Role of endometrial immune cells in implantation

Ji Yeong Lee 1, Millina Lee 1, Sung Ki Lee 1,
PMCID: PMC3283071  PMID: 22384430

Abstract

Implantation of an embryo occurs during the mid-secretory phase of the menstrual cycle, known as the "implantation window." During this implantation period, there are significant morphologic and functional changes in the endometrium, which is followed by decidualization. Many immune cells, such as dendritic and natural killer (NK) cells, increase in number in this period and early pregnancy. Recent works have revealed that antigen-presenting cells (APCs) and NK cells are involved in vascular remodeling of spiral arteries in the decidua and lack of APCs leads to failure of pregnancy. Paternal and fetal antigens may play a role in the induction of immune tolerance during pregnancy. A balance between effectors (i.e., innate immunity and helper T [Th] 1 and Th17 immunity) and regulators (Th2 cells, regulatory T cells, etc.) is essential for establishment and maintenance of pregnancy. The highly complicated endocrine-immune network works in decidualization of the endometrium and at the fetomaternal interface. We will discuss the role of immune cells in the implantation period and during early pregnancy.

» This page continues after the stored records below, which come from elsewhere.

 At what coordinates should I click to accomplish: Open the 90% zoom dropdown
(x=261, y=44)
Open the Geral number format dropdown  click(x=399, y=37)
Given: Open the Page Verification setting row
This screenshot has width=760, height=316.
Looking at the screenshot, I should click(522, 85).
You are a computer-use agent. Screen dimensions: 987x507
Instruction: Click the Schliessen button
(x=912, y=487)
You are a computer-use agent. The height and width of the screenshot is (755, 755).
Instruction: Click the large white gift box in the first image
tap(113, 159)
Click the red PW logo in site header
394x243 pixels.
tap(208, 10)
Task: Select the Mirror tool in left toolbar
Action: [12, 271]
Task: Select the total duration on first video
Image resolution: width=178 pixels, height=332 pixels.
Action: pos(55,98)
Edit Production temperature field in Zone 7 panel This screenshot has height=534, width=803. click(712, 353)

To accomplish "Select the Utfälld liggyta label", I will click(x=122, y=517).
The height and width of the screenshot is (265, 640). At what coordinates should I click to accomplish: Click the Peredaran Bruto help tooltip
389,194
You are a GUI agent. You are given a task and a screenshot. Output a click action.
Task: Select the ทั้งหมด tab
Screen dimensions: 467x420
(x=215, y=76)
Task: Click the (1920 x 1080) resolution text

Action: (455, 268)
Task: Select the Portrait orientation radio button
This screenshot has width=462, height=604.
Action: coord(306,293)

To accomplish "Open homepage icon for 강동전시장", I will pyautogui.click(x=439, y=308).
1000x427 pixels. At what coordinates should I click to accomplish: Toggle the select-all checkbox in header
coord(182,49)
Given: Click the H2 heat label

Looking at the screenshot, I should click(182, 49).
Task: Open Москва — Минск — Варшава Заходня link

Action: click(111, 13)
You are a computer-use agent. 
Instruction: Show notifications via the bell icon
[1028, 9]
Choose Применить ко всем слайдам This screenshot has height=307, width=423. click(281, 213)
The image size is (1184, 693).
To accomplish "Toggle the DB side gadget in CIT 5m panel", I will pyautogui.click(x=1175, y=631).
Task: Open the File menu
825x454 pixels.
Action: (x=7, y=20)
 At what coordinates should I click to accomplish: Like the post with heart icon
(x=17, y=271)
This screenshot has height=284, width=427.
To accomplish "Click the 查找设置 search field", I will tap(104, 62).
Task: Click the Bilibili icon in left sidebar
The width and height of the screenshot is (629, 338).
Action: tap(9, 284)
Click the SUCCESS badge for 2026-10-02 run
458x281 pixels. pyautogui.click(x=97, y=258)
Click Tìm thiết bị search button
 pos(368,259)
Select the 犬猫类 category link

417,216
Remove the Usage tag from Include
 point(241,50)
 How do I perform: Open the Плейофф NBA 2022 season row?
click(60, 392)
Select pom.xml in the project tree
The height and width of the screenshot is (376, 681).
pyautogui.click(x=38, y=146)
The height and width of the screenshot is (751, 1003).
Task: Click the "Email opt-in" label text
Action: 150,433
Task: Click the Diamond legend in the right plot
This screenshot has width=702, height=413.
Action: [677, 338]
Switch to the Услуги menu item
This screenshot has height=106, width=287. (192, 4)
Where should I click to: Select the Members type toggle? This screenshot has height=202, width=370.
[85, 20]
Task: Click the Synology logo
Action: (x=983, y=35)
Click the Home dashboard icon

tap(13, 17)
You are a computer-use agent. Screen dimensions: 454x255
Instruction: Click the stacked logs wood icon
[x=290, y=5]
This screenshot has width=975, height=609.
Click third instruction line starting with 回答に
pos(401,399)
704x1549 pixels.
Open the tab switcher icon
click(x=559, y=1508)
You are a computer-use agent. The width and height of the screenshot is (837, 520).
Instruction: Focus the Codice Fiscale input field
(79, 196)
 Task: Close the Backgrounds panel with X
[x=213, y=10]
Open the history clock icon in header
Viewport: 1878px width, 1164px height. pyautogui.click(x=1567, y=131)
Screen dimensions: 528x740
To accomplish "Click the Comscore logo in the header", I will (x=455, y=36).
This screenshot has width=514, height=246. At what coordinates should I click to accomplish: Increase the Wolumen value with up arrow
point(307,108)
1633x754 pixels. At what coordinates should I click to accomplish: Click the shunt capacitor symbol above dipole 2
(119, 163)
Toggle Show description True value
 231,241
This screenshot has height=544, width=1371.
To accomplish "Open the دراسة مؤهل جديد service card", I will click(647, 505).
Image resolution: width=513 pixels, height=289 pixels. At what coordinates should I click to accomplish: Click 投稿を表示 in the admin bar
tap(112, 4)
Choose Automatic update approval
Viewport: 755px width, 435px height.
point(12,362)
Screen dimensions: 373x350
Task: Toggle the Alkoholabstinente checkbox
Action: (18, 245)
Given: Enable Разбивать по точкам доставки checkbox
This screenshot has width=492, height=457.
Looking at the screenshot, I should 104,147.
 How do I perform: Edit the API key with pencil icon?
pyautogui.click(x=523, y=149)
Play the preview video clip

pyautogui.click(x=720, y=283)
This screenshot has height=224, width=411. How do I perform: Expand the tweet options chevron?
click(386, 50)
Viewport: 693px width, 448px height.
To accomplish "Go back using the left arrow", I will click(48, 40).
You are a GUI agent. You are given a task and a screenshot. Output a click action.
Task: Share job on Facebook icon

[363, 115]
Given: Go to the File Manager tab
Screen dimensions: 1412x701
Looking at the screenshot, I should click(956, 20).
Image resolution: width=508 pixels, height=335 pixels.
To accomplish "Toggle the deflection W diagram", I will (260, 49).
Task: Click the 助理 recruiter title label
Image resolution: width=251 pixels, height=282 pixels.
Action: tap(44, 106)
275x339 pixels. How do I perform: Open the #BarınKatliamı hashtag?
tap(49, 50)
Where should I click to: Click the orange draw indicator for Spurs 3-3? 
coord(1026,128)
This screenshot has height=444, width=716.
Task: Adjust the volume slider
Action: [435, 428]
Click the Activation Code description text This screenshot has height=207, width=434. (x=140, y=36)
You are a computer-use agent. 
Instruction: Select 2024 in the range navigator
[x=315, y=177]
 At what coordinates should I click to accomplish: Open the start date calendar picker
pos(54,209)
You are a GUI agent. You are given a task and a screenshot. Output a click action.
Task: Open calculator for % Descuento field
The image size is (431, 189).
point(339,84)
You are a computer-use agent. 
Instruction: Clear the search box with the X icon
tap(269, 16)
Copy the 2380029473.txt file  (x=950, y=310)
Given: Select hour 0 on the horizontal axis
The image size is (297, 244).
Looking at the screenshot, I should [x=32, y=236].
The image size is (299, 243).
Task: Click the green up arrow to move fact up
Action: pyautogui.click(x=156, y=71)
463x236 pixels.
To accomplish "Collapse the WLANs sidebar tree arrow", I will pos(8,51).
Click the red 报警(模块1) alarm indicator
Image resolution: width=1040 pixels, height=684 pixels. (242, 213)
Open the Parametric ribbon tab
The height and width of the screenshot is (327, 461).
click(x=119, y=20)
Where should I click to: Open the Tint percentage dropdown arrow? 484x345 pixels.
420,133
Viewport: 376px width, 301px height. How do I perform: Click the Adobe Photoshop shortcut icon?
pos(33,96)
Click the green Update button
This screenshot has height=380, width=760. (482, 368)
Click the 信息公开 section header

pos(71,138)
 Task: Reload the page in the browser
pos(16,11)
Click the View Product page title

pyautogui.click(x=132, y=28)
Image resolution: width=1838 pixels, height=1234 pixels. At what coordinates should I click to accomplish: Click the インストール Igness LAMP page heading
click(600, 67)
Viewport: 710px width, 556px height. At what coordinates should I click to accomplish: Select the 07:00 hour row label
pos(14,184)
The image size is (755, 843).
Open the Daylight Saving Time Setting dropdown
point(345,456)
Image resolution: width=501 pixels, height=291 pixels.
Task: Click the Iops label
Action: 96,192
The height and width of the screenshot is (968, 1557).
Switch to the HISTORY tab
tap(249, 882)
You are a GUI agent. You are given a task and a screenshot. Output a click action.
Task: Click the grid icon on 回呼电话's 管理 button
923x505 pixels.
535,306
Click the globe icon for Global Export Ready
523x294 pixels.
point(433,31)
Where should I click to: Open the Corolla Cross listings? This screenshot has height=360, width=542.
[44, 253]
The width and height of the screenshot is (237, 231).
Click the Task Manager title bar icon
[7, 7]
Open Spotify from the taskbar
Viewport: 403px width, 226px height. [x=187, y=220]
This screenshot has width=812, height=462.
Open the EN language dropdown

Keywords: Implantation, Endometrium, Decidua, Dendritic Cells, Macrophages, Lymphocytes, Natural Killer Cells, Regulatory T Cells, Th17 Cells, Human

Introduction

The endometrium is the site where the blastocyst is implanted and a key place not only for supporting fetal growth through supplementation of oxygen and nutrients but also for protecting the embryo and later the fetus from microbial invasion during pregnancy. Implantation of the embryo occurs during the mid-secretory phase of the menstrual cycle, known as the "implantation window." During this implantation period, there are significant morphologic and functional changes in the endometrium, which is followed by decidualization. These events in the endometrium are mainly controlled by ovarian steroid hormones-estrogen and progesterone [1].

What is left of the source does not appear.